» **Your instructions**
In this exercise, reproduce the whole listing exactly.
+ + + +
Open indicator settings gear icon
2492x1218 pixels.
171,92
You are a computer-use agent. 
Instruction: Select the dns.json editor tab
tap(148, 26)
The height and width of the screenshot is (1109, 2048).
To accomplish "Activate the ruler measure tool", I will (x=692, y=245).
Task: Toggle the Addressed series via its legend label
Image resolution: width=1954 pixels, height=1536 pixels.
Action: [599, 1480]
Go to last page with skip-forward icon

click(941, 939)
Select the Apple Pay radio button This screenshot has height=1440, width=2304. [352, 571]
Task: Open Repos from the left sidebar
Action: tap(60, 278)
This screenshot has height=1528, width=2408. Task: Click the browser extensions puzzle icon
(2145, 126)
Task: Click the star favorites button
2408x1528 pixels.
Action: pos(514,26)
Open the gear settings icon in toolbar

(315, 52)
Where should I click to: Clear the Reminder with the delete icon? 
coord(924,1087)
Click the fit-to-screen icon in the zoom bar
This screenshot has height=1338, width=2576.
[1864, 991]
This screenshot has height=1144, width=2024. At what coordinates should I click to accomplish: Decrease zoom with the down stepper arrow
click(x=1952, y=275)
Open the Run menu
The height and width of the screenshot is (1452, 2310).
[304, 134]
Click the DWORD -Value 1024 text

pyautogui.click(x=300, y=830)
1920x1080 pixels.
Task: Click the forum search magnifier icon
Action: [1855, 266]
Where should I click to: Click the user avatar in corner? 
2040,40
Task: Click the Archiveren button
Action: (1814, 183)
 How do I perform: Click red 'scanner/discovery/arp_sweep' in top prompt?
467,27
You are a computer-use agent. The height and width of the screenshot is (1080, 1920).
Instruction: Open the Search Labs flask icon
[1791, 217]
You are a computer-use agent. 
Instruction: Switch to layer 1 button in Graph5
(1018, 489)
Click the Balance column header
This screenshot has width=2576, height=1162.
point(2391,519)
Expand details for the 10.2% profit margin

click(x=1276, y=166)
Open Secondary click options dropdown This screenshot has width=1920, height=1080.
+ + + +
» **Response to this exercise**
Open indicator settings gear icon
2492x1218 pixels.
171,92
You are a computer-use agent. 
Instruction: Select the dns.json editor tab
tap(148, 26)
The height and width of the screenshot is (1109, 2048).
To accomplish "Activate the ruler measure tool", I will (x=692, y=245).
Task: Toggle the Addressed series via its legend label
Image resolution: width=1954 pixels, height=1536 pixels.
Action: [599, 1480]
Go to last page with skip-forward icon

click(941, 939)
Select the Apple Pay radio button This screenshot has height=1440, width=2304. [352, 571]
Task: Open Repos from the left sidebar
Action: tap(60, 278)
This screenshot has height=1528, width=2408. Task: Click the browser extensions puzzle icon
(2145, 126)
Task: Click the star favorites button
2408x1528 pixels.
Action: pos(514,26)
Open the gear settings icon in toolbar

(315, 52)
Where should I click to: Clear the Reminder with the delete icon? 
coord(924,1087)
Click the fit-to-screen icon in the zoom bar
This screenshot has height=1338, width=2576.
[1864, 991]
This screenshot has height=1144, width=2024. At what coordinates should I click to accomplish: Decrease zoom with the down stepper arrow
click(x=1952, y=275)
Open the Run menu
The height and width of the screenshot is (1452, 2310).
[304, 134]
Click the DWORD -Value 1024 text

pyautogui.click(x=300, y=830)
1920x1080 pixels.
Task: Click the forum search magnifier icon
Action: [1855, 266]
Where should I click to: Click the user avatar in corner? 
2040,40
Task: Click the Archiveren button
Action: (1814, 183)
 How do I perform: Click red 'scanner/discovery/arp_sweep' in top prompt?
467,27
You are a computer-use agent. The height and width of the screenshot is (1080, 1920).
Instruction: Open the Search Labs flask icon
[1791, 217]
You are a computer-use agent. 
Instruction: Switch to layer 1 button in Graph5
(1018, 489)
Click the Balance column header
This screenshot has width=2576, height=1162.
point(2391,519)
Expand details for the 10.2% profit margin

click(x=1276, y=166)
Open Secondary click options dropdown This screenshot has width=1920, height=1080.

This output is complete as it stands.